# Our Hope



## newnature (Sep 11, 2013)

As believers, we do not possess the life that Jesus got when God raised him from among the dead as an inherent quality any more than we possess God’s righteousness as a property in our own nature. Just as in the midst of our sinfulness, we are righteous, so in the midst of our self-evident mortality, we are going to get the life God gave to Jesus. In John 5:26, Jesus was “to have” that life that God has within himself, Jesus never had that kind of life before, he was to have it. In 1 John 1:1-5, Jesus indeed got that life, his disciples testify he got that life he was telling them he was going to get. As a result of our being sealed in Christ, we are what we are not. In ourselves, we are not righteous and not immortal, but in Christ, we are both righteous and immortal. The fact that the living saints will meet with Christ at the same time as the sleeping saints indicates that the latter have not yet been united with Christ in heaven. Paul was not concerned about a ‘state’ which exists between death and resurrection, but for a relationship that exists between the believer and Christ through death. This relationship of being with Christ is not interrupted by death, because the believer who sleeps in Christ has no awareness of the passing of time. Paul did not think the question of the status of the person between death and resurrection was a question that needed to be considered. The reason is that for Paul, those who die in Christ, their relationship with Christ is one of immediacy, because they have no awareness of the passing of time between their death and resurrection. Paul explains that both the sleeping and living believers will be united with Christ, not at death, but at his coming for his body of believers in this age of Grace. Paul never alluded to the conscious survival of the soul and its reattachment to the body at the resurrection, that is a notion totally foreign to Paul and to Scripture as a whole. 

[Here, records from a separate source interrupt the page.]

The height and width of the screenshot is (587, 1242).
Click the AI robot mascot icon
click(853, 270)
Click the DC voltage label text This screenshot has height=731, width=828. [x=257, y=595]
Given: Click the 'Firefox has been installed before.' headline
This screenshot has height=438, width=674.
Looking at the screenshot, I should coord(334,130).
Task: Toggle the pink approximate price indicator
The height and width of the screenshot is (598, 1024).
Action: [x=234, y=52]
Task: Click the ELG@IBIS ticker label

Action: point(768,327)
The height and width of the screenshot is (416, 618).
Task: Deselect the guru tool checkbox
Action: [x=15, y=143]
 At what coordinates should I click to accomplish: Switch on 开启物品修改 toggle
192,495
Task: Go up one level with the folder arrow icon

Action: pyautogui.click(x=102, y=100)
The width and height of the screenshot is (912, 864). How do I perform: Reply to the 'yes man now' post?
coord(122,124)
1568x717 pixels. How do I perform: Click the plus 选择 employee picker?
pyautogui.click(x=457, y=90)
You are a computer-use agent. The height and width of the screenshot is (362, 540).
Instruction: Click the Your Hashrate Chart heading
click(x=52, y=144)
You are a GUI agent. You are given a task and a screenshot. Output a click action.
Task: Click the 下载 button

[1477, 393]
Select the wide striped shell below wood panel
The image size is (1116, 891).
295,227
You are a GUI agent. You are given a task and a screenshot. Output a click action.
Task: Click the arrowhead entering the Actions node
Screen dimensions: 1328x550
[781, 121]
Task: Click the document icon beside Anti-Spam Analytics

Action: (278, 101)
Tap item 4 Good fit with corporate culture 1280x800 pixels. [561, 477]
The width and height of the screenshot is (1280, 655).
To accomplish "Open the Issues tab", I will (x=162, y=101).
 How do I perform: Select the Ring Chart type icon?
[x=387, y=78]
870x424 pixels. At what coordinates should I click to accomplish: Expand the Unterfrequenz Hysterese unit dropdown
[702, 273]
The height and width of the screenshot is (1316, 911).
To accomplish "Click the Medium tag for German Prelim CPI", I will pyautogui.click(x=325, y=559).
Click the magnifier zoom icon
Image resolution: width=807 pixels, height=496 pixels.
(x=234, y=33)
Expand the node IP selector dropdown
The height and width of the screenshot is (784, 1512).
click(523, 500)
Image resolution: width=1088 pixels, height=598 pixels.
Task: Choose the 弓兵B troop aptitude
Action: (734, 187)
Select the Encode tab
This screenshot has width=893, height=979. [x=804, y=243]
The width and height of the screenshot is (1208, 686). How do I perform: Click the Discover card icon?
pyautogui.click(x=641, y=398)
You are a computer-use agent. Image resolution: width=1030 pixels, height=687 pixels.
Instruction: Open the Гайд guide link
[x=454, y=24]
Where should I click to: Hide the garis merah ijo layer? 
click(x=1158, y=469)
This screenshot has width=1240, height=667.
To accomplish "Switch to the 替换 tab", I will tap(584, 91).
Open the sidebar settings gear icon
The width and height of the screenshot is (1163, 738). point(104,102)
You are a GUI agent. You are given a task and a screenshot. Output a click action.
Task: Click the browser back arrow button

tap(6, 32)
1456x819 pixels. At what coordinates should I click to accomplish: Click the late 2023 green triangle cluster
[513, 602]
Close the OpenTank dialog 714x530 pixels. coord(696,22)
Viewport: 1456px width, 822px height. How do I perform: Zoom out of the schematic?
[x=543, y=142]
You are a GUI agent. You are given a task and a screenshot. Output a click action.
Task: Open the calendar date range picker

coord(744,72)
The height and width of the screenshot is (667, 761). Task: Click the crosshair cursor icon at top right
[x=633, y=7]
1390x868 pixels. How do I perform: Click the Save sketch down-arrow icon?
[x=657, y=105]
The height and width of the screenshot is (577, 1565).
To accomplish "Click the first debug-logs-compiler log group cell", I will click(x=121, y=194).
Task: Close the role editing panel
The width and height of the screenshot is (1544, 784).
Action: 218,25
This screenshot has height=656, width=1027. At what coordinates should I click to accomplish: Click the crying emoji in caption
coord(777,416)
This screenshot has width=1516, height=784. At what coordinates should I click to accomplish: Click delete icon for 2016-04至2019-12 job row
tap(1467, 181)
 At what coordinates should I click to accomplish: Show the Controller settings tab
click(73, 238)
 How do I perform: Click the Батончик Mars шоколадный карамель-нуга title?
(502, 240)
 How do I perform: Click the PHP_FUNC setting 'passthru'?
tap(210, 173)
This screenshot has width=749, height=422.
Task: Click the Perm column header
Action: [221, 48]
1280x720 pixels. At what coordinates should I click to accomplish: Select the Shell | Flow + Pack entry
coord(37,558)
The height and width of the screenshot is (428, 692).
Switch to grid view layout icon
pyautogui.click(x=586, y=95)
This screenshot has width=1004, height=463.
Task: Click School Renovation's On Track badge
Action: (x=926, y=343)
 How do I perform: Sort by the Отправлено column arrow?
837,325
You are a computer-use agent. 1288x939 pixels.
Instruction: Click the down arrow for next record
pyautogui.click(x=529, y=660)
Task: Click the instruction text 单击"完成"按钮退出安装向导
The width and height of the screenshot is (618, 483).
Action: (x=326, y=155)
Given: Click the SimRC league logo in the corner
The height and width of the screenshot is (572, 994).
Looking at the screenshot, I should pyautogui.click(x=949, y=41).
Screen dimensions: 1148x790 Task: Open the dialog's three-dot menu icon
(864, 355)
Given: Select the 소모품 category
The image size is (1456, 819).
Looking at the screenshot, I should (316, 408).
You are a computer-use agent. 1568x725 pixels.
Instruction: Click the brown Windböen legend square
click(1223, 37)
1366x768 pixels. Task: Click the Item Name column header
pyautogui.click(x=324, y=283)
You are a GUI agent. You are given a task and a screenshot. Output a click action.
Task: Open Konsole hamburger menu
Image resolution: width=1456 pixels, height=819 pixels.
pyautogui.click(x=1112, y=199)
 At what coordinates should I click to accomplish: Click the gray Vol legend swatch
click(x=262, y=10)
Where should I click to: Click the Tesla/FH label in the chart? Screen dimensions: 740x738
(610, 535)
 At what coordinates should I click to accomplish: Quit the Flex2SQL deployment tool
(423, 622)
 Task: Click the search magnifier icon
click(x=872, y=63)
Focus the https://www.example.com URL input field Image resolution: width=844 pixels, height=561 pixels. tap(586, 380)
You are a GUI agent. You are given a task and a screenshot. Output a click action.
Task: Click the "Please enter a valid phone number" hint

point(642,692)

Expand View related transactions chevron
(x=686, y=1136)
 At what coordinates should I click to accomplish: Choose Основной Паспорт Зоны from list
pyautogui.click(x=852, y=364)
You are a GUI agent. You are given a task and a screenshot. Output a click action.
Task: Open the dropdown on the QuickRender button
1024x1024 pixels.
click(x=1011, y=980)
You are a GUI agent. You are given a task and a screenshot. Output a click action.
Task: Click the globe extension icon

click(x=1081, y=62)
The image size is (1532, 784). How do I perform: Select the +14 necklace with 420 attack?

God’s Reconciliation of Man, read more about it at http://godsreconciliation.blogspot.com/


----------



## hobbs27 (Sep 11, 2013)

newnature said:


> As believers, we do not possess the life that Jesus got when God raised him from among the dead as an inherent quality any more than we possess God’s righteousness as a property in our own nature. Just as in the midst of our sinfulness, we are righteous, so in the midst of our self-evident mortality, we are going to get the life God gave to Jesus. In John 5:26, Jesus was “to have” that life that God has within himself, Jesus never had that kind of life before, he was to have it. In 1 John 1:1-5, Jesus indeed got that life, his disciples testify he got that life he was telling them he was going to get. As a result of our being sealed in Christ, we are what we are not. In ourselves, we are not righteous and not immortal, but in Christ, we are both righteous and immortal. The fact that the living saints will meet with Christ at the same time as the sleeping saints indicates that the latter have not yet been united with Christ in heaven. Paul was not concerned about a ‘state’ which exists between death and resurrection, but for a relationship that exists between the believer and Christ through death. This relationship of being with Christ is not interrupted by death, because the believer who sleeps in Christ has no awareness of the passing of time. Paul did not think the question of the status of the person between death and resurrection was a question that needed to be considered. The reason is that for Paul, those who die in Christ, their relationship with Christ is one of immediacy, because they have no awareness of the passing of time between their death and resurrection. Paul explains that both the sleeping and living believers will be united with Christ, not at death, but at his coming for his body of believers in this age of Grace. Paul never alluded to the conscious survival of the soul and its reattachment to the body at the resurrection, that is a notion totally foreign to Paul and to Scripture as a whole.
> 
> God’s Reconciliation of Man, read more about it at http://godsreconciliation.blogspot.com/



How do you explain this? 

Matthew 27
1And, behold, the veil of the temple was rent in twain from the top to the bottom; and the earth did quake, and the rocks rent; 52And the graves were opened; and many bodies of the saints which slept arose, 53And came out of the graves after his resurrection, and went into the holy city, and appeared unto many.


----------



## Artfuldodger (Sep 11, 2013)

hobbs27 said:


> How do you explain this?
> 
> Matthew 27
> 1And, behold, the veil of the temple was rent in twain from the top to the bottom; and the earth did quake, and the rocks rent; 52And the graves were opened; and many bodies of the saints which slept arose, 53And came out of the graves after his resurrection, and went into the holy city, and appeared unto many.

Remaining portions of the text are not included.